Dikalangan mahasiswa kata aksi bukan merupakan barang asing, karena dikalangan masyarakat sendiri kata aksi selalu diidentikan dengan mahasiswa walaupun mereka menyebutnya dengan kata lain yaitu demonstrasi, padahal tidak semua mahasiswa suka dengan aksi, mungkin hanya segelintir orang saja yang memang gandrung dengan konsep pergerakan. Karena itu mestilah mahasiswa memahami tentang konsep ini, dimana aksi merupakan bentuk protes namun sama sekali berbeda dengan aksi massa yang juga bentuk protes, karena aksi bisa saja dipahami secara individual dari pada aksi massa yang memang membutuhkan massa sebagai komponen utamanya. Tan Malaka dalam bukunya Massa Actie melihat bahwa aksi massa memiliki makna mendalam yang dihasilkan dari dua kata itu sendiri, aksi dan massa. Tan Malaka berpendapat bahwa tidak ada aksi tidak akan berarti tanpa massa, begitupun massa tidak akan memiliki arti tanpa aksi. Tan Malaka juga menekankan pada kesakralan aksi massa yang didasarkan kepada penghayatan orang-orang yang terlibat dalam aksi massa terhadap perjuangan mereka.[1] Oleh karena “aksi massa” saya menyebutnya sebagai bentuk paling tinggi dan paling sakral dalam kegiatan protes manusia karena prosesnya yang berjalan secara (mendekati) alamiah dan normal.

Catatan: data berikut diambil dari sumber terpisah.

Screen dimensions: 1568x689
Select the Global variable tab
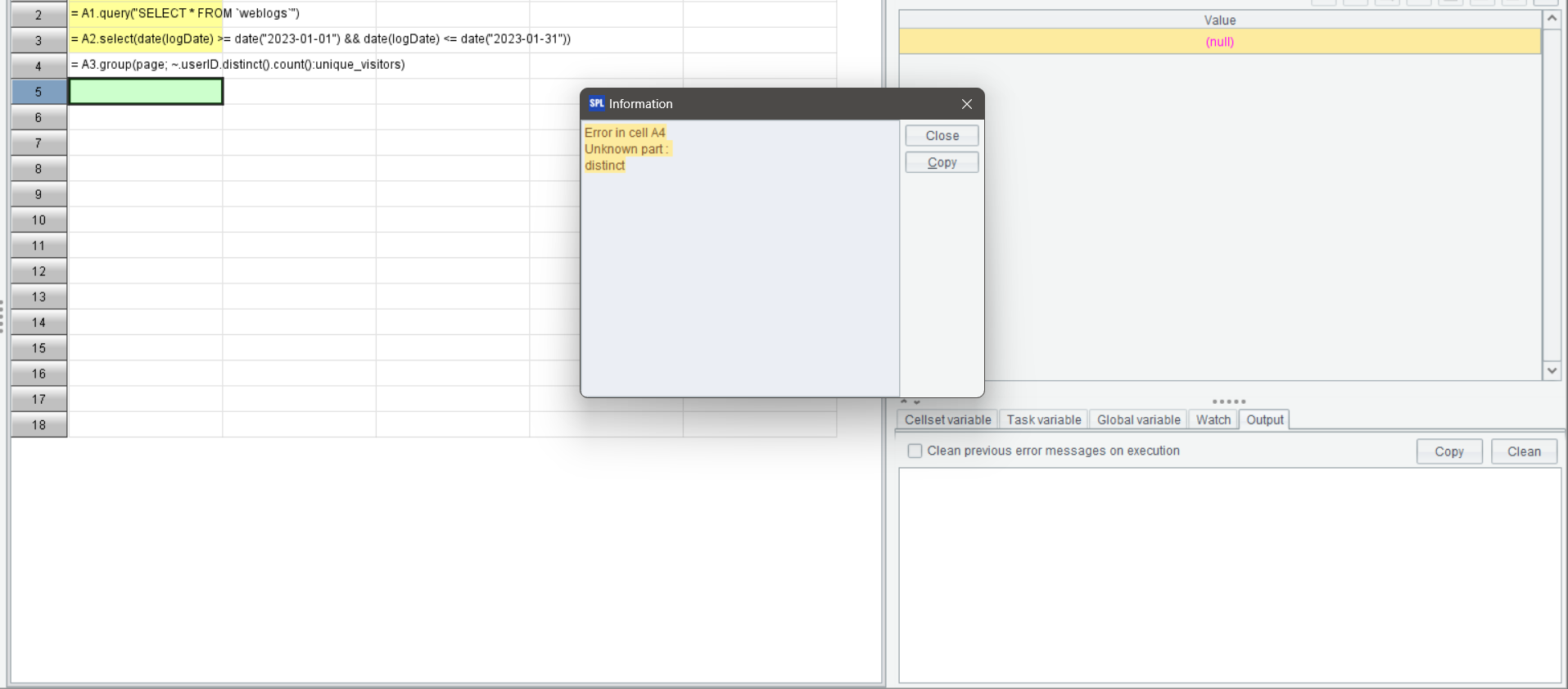(1138, 419)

Disebut sakral karena ia merupakan kegiatan kolektif yang terbangun dari kesadaran diri individu secara bersama. Gamson (dalam Klandermans: 2004) menjelaskan bahwa poin terpenting yang mempengaruhi lahir dan suksesnya gerakan/aksi massa yaitu, adanya keresahan, ketidakadilan, kekecewaan, yang dirasakan bersama. Ketika rasa kekecewaan dan keresahan terhadap sebuah isu dialami oleh banyak orang maka hal ini akan menjadi langkah awal lahirnya aksi massa. Aksi massa tidak akan pernah terwujud ketika keresahan tidak dirasakan banyak orang. Hal inilah yang selalu menjadi masalah dalam kegiatan aksi yang hendak muncul, dimana ketika ada momentum hanya sedikit orang merasa keresahan, yang kemudian berujung pada kegiatan yang cenderung memaksakan, yaitu agenda setting dengan melakukan manajemen massa, hanya agar tidak kehilangan momentum dan proses kesadaran massa tidak berjalan secara alamiah dan normal. Keresahan, ketidakadilan, kekecewaan bersama hanya menjadi kesadaran palsu karena merupakan setting yang diarahkan, mungkin hanya sebagian orang saja yang memiliki kesadaran yang benar sebagai otak intelektual sisanya mungkin hanya ikut-ikutan karena tidak ingin dianggap pasif dan tidak peduli. Hal seperti inilah yang saya sebut aksi bukan aksi massa, yang menjadikanya hanya (seperti) protes individual dari ketidaknyamanan perasaan dan pemikiran pribadi layaknya bayi yang merengek pada orang tua.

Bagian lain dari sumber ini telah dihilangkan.